Would you return every line of the listing below that has "search" in it?

Data for processing ▸
..........

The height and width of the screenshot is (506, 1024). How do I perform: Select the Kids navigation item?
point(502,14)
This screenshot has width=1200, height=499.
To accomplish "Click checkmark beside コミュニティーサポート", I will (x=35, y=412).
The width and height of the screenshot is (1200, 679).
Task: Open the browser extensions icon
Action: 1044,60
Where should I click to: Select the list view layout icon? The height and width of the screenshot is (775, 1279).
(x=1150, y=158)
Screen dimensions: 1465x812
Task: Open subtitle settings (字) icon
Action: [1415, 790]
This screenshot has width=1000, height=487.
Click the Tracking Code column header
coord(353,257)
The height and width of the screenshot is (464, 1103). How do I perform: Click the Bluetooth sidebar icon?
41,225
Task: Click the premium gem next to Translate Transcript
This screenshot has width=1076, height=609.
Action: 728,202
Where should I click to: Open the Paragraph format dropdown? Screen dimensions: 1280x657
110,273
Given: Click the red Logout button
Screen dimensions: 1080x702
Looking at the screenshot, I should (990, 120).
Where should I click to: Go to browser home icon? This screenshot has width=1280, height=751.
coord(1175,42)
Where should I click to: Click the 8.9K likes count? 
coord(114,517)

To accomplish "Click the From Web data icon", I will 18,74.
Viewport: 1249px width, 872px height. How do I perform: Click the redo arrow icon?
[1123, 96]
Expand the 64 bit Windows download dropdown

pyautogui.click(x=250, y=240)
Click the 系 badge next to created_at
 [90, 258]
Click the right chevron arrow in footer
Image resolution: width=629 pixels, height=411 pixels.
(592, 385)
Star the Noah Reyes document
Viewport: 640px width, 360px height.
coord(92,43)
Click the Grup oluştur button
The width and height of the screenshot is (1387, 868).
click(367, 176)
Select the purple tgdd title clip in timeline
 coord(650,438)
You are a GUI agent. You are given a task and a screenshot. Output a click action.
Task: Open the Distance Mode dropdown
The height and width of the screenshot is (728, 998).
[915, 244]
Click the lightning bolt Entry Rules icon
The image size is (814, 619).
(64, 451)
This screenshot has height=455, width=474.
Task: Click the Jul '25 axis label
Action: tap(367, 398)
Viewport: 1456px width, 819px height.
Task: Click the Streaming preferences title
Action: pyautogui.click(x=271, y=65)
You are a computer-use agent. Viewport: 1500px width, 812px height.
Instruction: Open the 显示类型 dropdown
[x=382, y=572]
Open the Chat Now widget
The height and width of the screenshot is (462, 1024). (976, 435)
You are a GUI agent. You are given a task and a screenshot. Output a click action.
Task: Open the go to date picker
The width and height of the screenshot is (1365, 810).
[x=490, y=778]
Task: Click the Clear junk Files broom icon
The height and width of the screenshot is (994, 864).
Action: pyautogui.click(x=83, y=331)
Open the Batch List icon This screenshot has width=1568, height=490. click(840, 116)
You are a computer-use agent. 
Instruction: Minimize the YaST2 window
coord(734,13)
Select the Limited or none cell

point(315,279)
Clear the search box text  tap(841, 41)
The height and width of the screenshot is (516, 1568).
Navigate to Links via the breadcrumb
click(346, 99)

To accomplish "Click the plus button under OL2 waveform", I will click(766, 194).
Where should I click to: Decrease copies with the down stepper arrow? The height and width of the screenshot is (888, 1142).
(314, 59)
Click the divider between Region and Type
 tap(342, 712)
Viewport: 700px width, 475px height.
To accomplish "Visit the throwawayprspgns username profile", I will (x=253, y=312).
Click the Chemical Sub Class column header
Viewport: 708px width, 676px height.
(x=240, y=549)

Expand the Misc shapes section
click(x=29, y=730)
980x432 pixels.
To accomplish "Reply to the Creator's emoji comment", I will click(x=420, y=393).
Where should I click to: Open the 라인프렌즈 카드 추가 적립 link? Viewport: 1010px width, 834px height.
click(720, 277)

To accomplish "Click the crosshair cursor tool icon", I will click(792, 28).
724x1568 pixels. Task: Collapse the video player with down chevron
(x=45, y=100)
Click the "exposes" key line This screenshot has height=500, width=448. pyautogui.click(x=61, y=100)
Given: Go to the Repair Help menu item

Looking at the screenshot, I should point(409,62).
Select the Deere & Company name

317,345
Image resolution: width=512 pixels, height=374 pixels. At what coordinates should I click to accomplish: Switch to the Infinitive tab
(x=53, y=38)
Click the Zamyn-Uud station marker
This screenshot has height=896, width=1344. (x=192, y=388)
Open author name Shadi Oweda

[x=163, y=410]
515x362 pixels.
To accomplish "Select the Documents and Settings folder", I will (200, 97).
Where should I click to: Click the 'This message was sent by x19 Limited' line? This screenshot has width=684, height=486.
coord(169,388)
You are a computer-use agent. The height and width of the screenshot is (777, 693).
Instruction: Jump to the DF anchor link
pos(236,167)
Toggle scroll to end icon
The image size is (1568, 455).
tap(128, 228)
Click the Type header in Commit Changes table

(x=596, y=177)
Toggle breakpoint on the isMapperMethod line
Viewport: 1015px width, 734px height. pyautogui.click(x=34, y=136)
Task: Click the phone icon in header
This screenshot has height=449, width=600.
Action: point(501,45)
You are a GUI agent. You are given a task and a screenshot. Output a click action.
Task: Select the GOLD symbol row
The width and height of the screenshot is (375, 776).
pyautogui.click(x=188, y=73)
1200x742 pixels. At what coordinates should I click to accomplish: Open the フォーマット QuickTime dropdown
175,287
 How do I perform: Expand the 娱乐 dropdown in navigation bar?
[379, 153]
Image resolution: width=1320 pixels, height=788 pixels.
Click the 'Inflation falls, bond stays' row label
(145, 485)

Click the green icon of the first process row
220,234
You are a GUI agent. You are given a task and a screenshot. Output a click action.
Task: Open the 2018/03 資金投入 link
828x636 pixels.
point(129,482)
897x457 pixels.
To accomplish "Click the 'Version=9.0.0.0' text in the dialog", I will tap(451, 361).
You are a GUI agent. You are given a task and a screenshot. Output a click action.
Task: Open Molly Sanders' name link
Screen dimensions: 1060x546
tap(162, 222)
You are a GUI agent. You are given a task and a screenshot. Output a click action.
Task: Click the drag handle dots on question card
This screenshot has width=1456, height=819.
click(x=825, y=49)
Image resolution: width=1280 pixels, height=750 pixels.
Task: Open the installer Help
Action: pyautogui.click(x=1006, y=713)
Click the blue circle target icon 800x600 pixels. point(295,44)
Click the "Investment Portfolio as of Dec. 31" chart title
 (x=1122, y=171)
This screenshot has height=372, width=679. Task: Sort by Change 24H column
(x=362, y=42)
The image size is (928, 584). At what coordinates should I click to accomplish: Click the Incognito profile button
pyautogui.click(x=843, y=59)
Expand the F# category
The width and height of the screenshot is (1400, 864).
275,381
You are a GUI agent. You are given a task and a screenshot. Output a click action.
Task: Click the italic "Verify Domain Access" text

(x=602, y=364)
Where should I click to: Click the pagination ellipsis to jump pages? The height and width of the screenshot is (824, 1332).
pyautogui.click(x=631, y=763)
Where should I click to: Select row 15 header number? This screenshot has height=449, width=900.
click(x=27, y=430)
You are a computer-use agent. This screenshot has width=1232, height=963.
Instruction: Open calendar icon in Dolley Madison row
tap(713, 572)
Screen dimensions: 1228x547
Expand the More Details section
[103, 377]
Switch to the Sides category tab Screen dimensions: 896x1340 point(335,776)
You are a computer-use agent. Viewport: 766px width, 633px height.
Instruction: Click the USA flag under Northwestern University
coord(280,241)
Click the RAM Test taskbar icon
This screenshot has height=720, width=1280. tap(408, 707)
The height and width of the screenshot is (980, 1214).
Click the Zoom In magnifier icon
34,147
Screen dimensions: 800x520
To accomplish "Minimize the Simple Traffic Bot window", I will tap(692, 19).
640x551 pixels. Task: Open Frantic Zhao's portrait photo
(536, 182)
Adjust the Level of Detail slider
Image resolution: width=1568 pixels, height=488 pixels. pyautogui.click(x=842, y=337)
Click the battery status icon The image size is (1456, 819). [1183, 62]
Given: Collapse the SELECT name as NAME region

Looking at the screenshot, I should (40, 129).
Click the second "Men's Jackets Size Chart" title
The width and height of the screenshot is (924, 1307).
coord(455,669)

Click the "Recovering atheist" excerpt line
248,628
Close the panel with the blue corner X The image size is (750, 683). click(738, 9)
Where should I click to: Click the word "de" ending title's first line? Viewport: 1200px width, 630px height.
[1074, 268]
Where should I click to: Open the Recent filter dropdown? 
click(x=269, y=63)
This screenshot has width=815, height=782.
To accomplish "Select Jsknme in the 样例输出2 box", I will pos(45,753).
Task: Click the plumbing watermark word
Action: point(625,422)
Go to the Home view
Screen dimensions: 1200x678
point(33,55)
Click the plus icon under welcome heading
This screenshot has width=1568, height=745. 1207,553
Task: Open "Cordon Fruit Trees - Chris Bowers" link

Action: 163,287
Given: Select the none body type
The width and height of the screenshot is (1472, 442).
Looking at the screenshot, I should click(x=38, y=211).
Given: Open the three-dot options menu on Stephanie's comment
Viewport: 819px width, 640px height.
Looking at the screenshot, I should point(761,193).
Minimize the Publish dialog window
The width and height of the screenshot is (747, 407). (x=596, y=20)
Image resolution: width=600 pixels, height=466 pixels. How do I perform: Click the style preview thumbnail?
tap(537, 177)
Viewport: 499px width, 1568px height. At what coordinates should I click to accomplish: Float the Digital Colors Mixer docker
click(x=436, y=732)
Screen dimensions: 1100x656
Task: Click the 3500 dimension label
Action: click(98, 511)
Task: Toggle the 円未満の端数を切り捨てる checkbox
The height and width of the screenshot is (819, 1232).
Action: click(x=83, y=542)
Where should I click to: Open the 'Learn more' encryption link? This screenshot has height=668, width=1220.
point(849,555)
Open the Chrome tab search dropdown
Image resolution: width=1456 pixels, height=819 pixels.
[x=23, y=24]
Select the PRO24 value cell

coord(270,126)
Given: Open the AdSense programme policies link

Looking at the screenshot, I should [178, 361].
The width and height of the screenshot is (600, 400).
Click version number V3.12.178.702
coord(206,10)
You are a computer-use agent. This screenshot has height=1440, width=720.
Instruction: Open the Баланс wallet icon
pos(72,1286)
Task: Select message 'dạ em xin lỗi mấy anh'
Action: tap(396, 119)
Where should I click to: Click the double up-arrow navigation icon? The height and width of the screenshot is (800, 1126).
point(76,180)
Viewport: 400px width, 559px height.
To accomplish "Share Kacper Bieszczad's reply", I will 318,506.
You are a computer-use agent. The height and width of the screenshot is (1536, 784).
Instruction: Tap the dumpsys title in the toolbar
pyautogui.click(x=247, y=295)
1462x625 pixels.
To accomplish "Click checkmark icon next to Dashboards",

..........

Task result ▸
Clear the search box text  tap(841, 41)
Open the Chrome tab search dropdown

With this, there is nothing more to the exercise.